Na terça-feira, a 5 de março, o líder social-democrata aceitou conceder uma entrevista ao jornalista Vítor Gonçalves, da RTP. Foi, aliás, o último dos líderes a fechar uma data para esse momento. Encontraram-se depois de almoço, junto à Caixa Geral de Depósitos de Águeda. Assim que Pedro Esteves percebeu que Vítor Gonçalves estava de gravata, dirigiu-se imediatamente ao candidato, que ainda estava a sair do carro. Montenegro, ainda assim, dispensou o adereço.
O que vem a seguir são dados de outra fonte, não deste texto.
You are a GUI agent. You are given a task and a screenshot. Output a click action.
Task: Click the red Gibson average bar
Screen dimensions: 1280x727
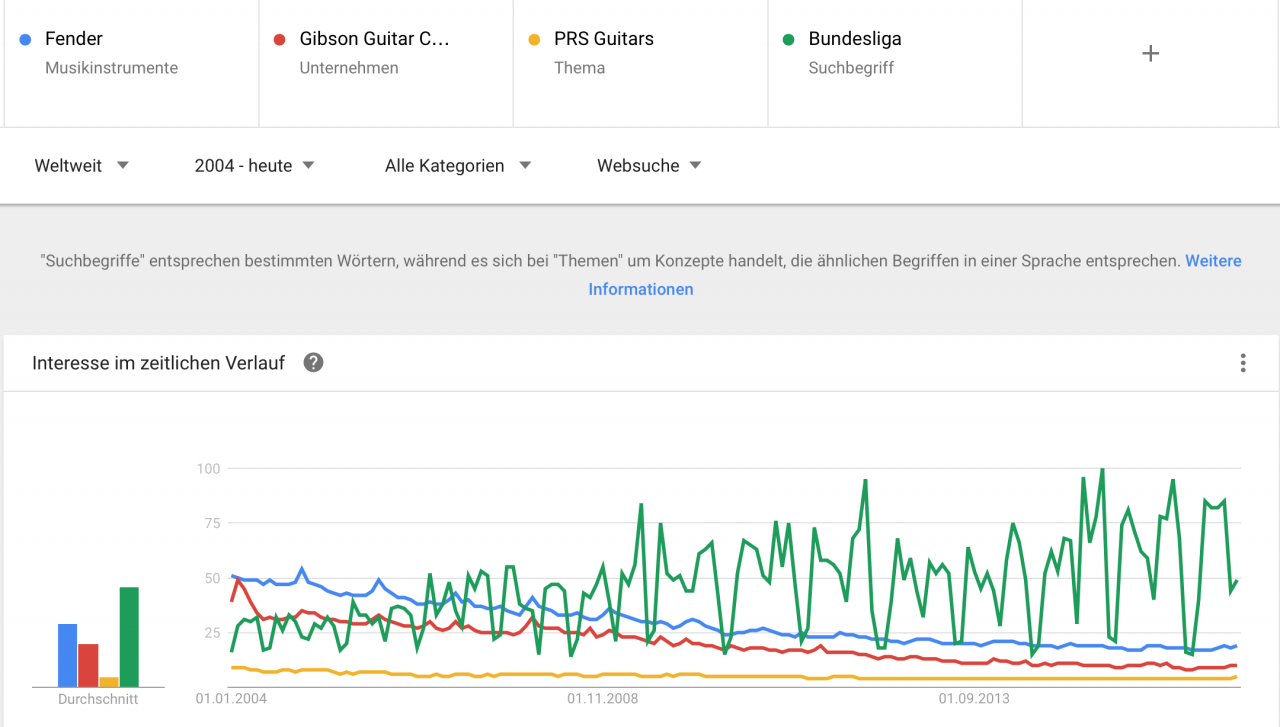88,665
Não era relevante.

As perguntas foram precisamente aquelas que Luís Montenegro tentou que não contaminassem a campanha: André Ventura e as alianças à direita, Pedro Passos Coelho e a polémica com a imigração, Paulo Núncio e a controvérsia com o aborto, Eduardo Oliveira e Sousa e as milícias armadas de agricultores, o futuro e o tabu sobre o que fará se ficar em segundo lugar. Todos esses temas, apesar de terem marcado a campanha eleitoral da AD, foram sendo paulatinamente esvaziados do discurso oficial. Até ver, Montenegro acredita que foi bem sucedido. Domingo logo se verá.